[Records contained in a dataset]
######
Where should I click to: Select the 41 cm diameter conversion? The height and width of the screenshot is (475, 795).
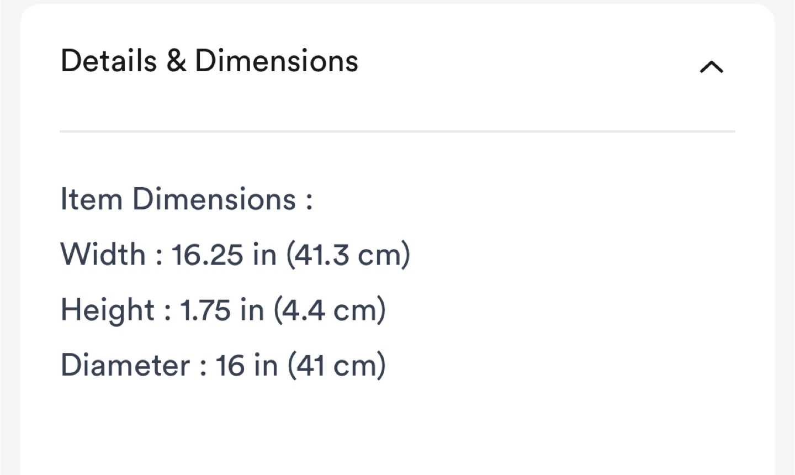click(336, 365)
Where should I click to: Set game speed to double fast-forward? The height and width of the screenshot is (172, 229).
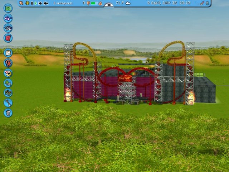tap(40, 3)
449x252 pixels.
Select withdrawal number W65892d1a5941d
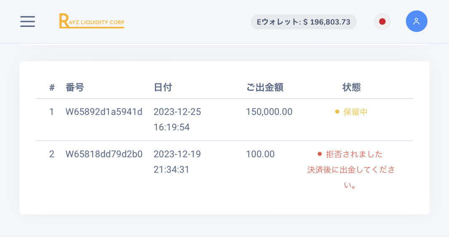coord(104,112)
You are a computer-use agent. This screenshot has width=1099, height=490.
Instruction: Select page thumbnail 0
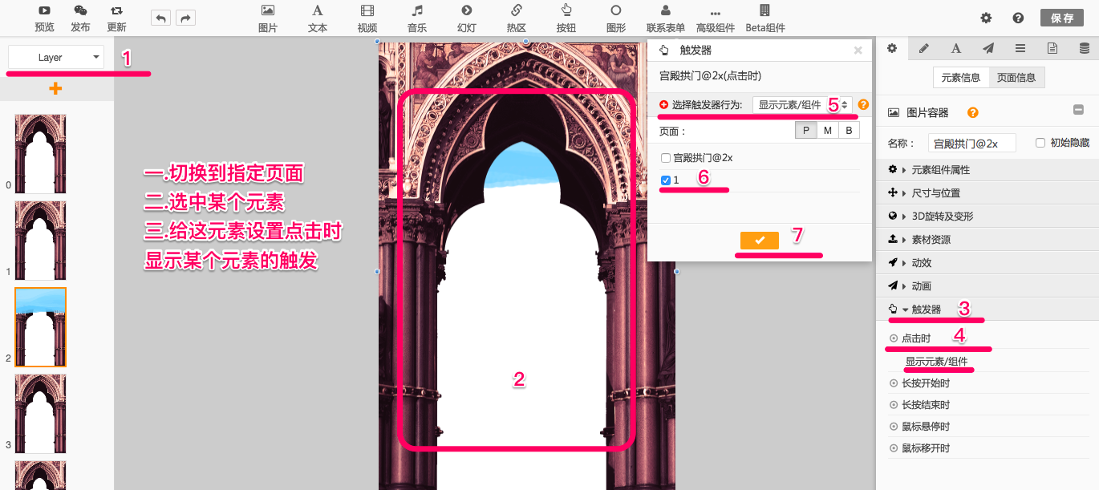pos(40,153)
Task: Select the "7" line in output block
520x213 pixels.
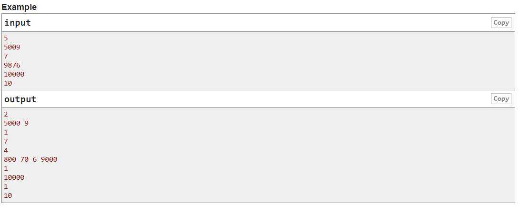Action: (6, 141)
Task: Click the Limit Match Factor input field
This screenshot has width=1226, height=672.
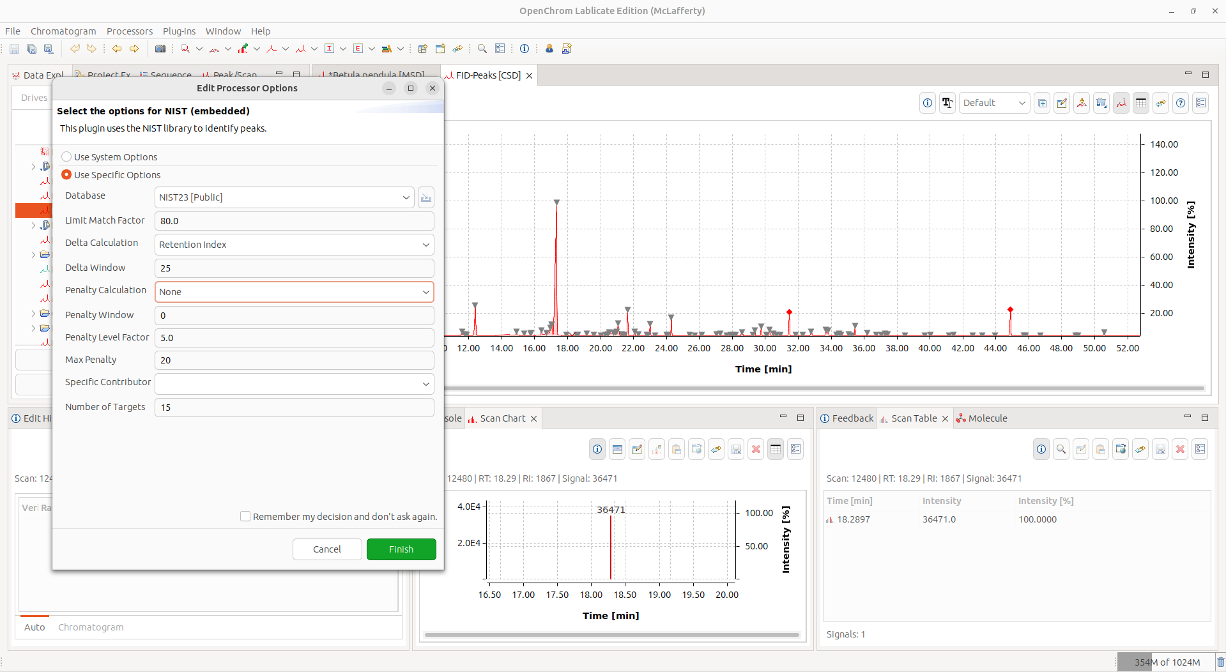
######
### What the exercise asks
Find the line with "Where should I click to: Set". Return it and each line after it through the end of the data, exactly, without pictures.

### Task result
Where should I click to: Set game speed to double fast-forward? The height and width of the screenshot is (172, 229).
tap(40, 3)
449x252 pixels.
Select withdrawal number W65892d1a5941d
coord(104,112)
You are a computer-use agent. This screenshot has width=1099, height=490.
Instruction: Select page thumbnail 0
pos(40,153)
Task: Select the "7" line in output block
520x213 pixels.
Action: (6, 141)
Task: Click the Limit Match Factor input field
This screenshot has width=1226, height=672.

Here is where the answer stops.